On the other hand . . .
Not so fast, says Justin Case, the program director of mainstream country powerhouse US-99 in Chicago. "Like `Titanic,' the success of `O Brother' was bigger than anyone expected," he says.
But like most country stations across the nation, US-99 played "O Brother" only sparingly, if at all. Why? "Because when you're playing music to a mainstream audience, `O Brother' brings up the `hillbilly' stereotype of country music," Case says. "I don't agree, but there are elements of the population who see this music as a throwback, regardless of how cool, contemporary and hip it is. And we have to balance that. It's a record that has no middle ground -- our audience either loves it or hates it. It's a polarized record, and that's why country radio struggled with it."
A concert industry executive who requested anonymity says "O Brother" is a phenomenon that will quickly shake off many bandwagon-hoppers, and bluegrass will return to its natural state outside the glare of massive mainstream popularity. "There are some people who are buying this album because everyone else is buying it, but once they put it on they're appalled -- `Who needs this hillbilly [expletive]!' -- and they never play it again," the executive says. "So much of our society is about consume, consume and then moving on. But the good news is that some of the people who picked up `O Brother' have become bluegrass fans for life.
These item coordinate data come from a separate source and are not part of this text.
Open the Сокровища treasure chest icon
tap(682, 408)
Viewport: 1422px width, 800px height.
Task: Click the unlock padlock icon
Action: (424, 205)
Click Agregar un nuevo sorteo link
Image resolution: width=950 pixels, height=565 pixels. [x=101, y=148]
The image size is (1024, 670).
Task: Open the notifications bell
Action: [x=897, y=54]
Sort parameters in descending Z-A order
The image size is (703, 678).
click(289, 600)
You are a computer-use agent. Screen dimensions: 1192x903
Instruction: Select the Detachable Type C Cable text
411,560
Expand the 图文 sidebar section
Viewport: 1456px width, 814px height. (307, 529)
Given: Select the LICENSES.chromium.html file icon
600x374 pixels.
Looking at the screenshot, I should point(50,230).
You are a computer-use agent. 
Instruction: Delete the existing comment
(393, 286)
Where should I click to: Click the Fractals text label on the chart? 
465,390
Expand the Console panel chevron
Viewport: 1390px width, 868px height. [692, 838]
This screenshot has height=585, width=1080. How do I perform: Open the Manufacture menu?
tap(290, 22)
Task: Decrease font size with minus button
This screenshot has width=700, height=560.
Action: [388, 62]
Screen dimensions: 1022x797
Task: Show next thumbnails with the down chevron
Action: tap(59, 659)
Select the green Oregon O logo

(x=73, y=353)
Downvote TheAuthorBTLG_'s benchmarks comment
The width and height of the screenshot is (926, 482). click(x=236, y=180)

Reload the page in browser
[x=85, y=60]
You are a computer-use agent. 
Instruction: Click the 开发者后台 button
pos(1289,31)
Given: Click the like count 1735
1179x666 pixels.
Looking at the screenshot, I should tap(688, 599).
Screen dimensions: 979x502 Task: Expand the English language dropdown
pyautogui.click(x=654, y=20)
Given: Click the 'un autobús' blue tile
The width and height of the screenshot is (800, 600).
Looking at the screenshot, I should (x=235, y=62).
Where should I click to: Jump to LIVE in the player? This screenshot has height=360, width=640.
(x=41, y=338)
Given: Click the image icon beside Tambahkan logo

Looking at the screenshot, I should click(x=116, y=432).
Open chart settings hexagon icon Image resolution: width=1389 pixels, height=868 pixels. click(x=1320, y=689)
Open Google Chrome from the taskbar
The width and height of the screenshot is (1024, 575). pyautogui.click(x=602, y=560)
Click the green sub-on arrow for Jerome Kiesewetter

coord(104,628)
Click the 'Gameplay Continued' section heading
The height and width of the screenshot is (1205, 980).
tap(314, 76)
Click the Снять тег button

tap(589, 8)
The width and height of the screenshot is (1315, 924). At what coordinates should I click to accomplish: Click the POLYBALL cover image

It's not necessarily for a huge general audience, but it can be for an active and growing audience."
As Old Town's Miller says, "Of every 10 people who bought `O Brother,' maybe one wants to take it further. For those people, this movie is a can of worms. They're going to have to buy a lot more bluegrass records before they get enough."
Here's how to get a fix
Some recent albums for those who need another fix of "O Brother"-style mountain soul and bluegrass:
Robbie Fulks, "13 Hillbilly Giants" (Bloodshot): Virtuoso instrumentalist Fulks runs down his encyclopedic knowledge of bluegrass and honky tonk in this expertly executed set of tunes, which were originally performed by unjustly obscure artists such as Jean Shepherd and Jimmy Arnold.
Merle Haggard, "Roots Volume 1" (Anti): The Hag pays tribute to his influences, notably Lefty Frizzell, with devastatingly direct acoustic-swing arrangements.
Alison Krauss and Union Station, "New Favorite" (Rounder): The reigning superstar of bluegrass has gone pop but retains her hard-country backbone.
Patty Loveless, "Mountain Soul" (Epic): One of the most country-sounding of the mainstream Nashville singers, Loveless strips it way back on this inspiring homage to her old Kentucky home.
Nickel Creek, "Nickel Creek" (Sugar Hill): The new darlings of bluegrass blend gauzy folk-pop with precision instrumentals.
Dolly Parton, "Little Sparrow" (Sugar Hill): She verged on self-parody during her countrypolitan heyday in the '70s, but lately she's returned to her mountain roots with stunning results.
Rhonda Vincent, "The Storm Still Rages" (Rounder): This vibrant mandolinist emerges in the footsteps of Alison Krauss, without the overt pop leanings.
Various artists, "O Sister! The Women's Bluegrass Collection" (Rounder): A solid overview of female musicians in a largely male bastion, from trailblazers Delia Bell and Hazel Dickens to contemporary stars Alison Krauss and the Cox Family.
Gillian Welch, "Time (the Revelator)" (Acony): Hollywood-born, Berklee College of Music-educated Welch shouldn't sound this down-home and lonesome, but she pulls it off.